Would it be possible to add the 'if' statement above just before the
'switch' (or after,
whichever seems okay) since this is common amongst (almost) all the cases?

I'll try it on once, if it makes the code more readable, I'll include it
in the reroll.

+               if (subforce)
+                       strvec_push(&cp.args, "-f");
+               break;
+       case SM_UPDATE_REBASE:
+               cp.git_cmd = 1;
+               strvec_push(&cp.args, "rebase");
+               if (ud->quiet)
+                       strvec_push(&cp.args, "--quiet");
+               must_die_on_failure = 1;
+               break;
+       case SM_UPDATE_MERGE:
+               cp.git_cmd = 1;
+               strvec_push(&cp.args, "merge");
+               if (ud->quiet)
+                       strvec_push(&cp.args, "--quiet");
+               must_die_on_failure = 1;
+               break;
+       case SM_UPDATE_COMMAND:
+ /* NOTE: this does not handle quoted arguments */ + strvec_split(&cp.args, ud->update_strategy.command);
+               must_die_on_failure = 1;
+               break;
+       case SM_UPDATE_UNSPECIFIED:
+       case SM_UPDATE_NONE:
+ BUG("update strategy should have been specified");
+       }

If the original did not bug out, do we need to? The documentation does
not mention
this as well:
https://git-scm.com/docs/git-submodule#Documentation/git-submodule.txt-none

This was how the original shell porcelain did it:
case "$update_module" in
checkout)
	command="git checkout $subforce -q"
die_msg="$(eval_gettext "Unable to checkout '\$sha1' in submodule path '\$displaypath'")" say_msg="$(eval_gettext "Submodule path '\$displaypath': checked out '\$sha1'")"
	;;
rebase)
	command="git rebase ${GIT_QUIET:+--quiet}"
die_msg="$(eval_gettext "Unable to rebase '\$sha1' in submodule path '\$displaypath'")" say_msg="$(eval_gettext "Submodule path '\$displaypath': rebased into '\$sha1'")"
	must_die_on_failure=yes
	;;
merge)
	command="git merge ${GIT_QUIET:+--quiet}"
die_msg="$(eval_gettext "Unable to merge '\$sha1' in submodule path '\$displaypath'")" say_msg="$(eval_gettext "Submodule path '\$displaypath': merged in '\$sha1'")"
	must_die_on_failure=yes
	;;
!*)
	command="${update_module#!}"
die_msg="$(eval_gettext "Execution of '\$command \$sha1' failed in submodule path '\$displaypath'")" say_msg="$(eval_gettext "Submodule path '\$displaypath': '\$command \$sha1'")"
	must_die_on_failure=yes
	;;
*)
die "$(eval_gettext "Invalid update mode '$update_module' for submodule path '$path'")"
esac

The fallthrough case used to die, but I noticed that this branch will never get activated. This is because the 'update-clone' helper will not output any entry that has the update mode set to 'none', and thus the
`while` loop that contains this code would never run.

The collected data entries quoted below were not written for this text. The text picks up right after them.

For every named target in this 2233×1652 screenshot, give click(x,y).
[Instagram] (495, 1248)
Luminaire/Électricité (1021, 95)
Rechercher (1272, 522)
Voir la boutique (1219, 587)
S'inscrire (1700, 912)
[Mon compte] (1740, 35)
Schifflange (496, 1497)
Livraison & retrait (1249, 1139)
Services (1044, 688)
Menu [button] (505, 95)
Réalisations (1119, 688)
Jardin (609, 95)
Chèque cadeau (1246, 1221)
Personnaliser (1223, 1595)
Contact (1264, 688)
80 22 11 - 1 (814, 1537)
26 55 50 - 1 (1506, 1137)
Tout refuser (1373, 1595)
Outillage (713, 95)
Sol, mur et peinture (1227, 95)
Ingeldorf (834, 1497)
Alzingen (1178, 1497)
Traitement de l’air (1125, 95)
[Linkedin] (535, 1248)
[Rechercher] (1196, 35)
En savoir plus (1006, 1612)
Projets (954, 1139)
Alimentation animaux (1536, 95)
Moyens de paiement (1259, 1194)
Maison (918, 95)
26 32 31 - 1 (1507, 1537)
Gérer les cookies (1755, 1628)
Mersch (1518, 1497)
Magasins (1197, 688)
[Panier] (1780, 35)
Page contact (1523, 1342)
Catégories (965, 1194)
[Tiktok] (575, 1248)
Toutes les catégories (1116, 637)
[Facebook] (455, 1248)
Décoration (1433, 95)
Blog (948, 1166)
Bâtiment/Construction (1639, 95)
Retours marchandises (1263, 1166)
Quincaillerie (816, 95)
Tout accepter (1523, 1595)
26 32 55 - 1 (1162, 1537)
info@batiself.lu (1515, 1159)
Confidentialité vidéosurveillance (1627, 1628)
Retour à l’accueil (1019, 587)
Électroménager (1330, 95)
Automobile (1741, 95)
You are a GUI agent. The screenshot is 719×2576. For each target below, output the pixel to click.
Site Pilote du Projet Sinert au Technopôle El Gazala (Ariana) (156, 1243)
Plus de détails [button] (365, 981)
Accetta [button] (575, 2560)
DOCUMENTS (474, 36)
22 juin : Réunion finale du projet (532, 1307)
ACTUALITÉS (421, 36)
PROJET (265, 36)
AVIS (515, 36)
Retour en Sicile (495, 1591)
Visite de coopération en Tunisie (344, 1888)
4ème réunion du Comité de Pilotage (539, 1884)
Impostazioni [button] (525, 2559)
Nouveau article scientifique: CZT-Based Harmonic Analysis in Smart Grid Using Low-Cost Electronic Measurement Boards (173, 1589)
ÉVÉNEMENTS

Which is why I decided to BUG out on that case, because that state
should never be reached. But I see the source of confusion, and maybe I
should have different BUG messages for SM_UPDATE_UNSPECIFIED and
SM_UPDATE_NONE. The latter should probably say "should have been handled
by update-clone".

+
+       strvec_push(&cp.args, oid);
+
+       prepare_submodule_repo_env(&cp.env_array);
+
+       if (run_command(&cp)) {
+               if (must_die_on_failure) {
+                       switch (ud->update_strategy.type) {
+                       case SM_UPDATE_CHECKOUT:
+ die(_("Unable to checkout '%s' in submodule path '%s'"),
+                                     oid, ud->displaypath);
+                               break;
+                       case SM_UPDATE_REBASE:
+ die(_("Unable to rebase '%s' in submodule path '%s'"),
+                                     oid, ud->displaypath);
+                               break;
+                       case SM_UPDATE_MERGE:
+ die(_("Unable to merge '%s' in submodule path '%s'"),
+                                     oid, ud->displaypath);
+                               break;
+                       case SM_UPDATE_COMMAND:
+ die(_("Execution of '%s %s' failed in submodule path '%s'"), + ud->update_strategy.command, oid, ud->displaypath);
+                               break;
+                       case SM_UPDATE_UNSPECIFIED:
+                       case SM_UPDATE_NONE:
+ BUG("update strategy should have been specified");
+                       }
+               }
+               /*
+                * This signifies to the caller in shell that
+                * the command failed without dying
+                */
+               return 1;
+       }
+
+       switch (ud->update_strategy.type) {
+       case SM_UPDATE_CHECKOUT:
+ printf(_("Submodule path '%s': checked out '%s'\n"),
+                      ud->displaypath, oid);
+               break;
+       case SM_UPDATE_REBASE:
+ printf(_("Submodule path '%s': rebased into '%s'\n"),
+                      ud->displaypath, oid);
+               break;
+       case SM_UPDATE_MERGE:
+ printf(_("Submodule path '%s': merged in '%s'\n"),
+                      ud->displaypath, oid);
+               break;
+       case SM_UPDATE_COMMAND:
+               printf(_("Submodule path '%s': '%s %s'\n"),
+ ud->displaypath, ud->update_strategy.command, oid);
+               break;
+       case SM_UPDATE_UNSPECIFIED:
+       case SM_UPDATE_NONE:
+ BUG("update strategy should have been specified");
+       }
+
+       return 0;
+}
+
+static int do_run_update_procedure(struct update_data *ud)
+{
+       int subforce = is_null_oid(&ud->suboid) || ud->force;
+
+       if (!ud->nofetch) {
+               /*
+                * Run fetch only if `oid` isn't present or it
+                * is not reachable from a ref.
+                */
+               if (!is_tip_reachable(ud->sm_path, &ud->oid))
+ if (fetch_in_submodule(ud->sm_path, ud->depth, ud->quiet, NULL) &&
+                           !ud->quiet)
+                               fprintf_ln(stderr,
+ _("Unable to fetch in submodule path '%s'; " + "trying to directly fetch %s:"), + ud->displaypath, oid_to_hex(&ud->oid));

I was wondering if an OID is invalid, will it be counted as
unreachable and vice-versa?
If that is the case then that would simplify the work.

Could you elaborate? I'm not sure what you mean by 'invalid' in this context. I don't think this code will receive any kind of malformed
oid--they come from 'update-clone' which handles it correctly.

As far as I can tell, the only way to check if a particular OID is
unreachable is when we check if all the refs cannot find it.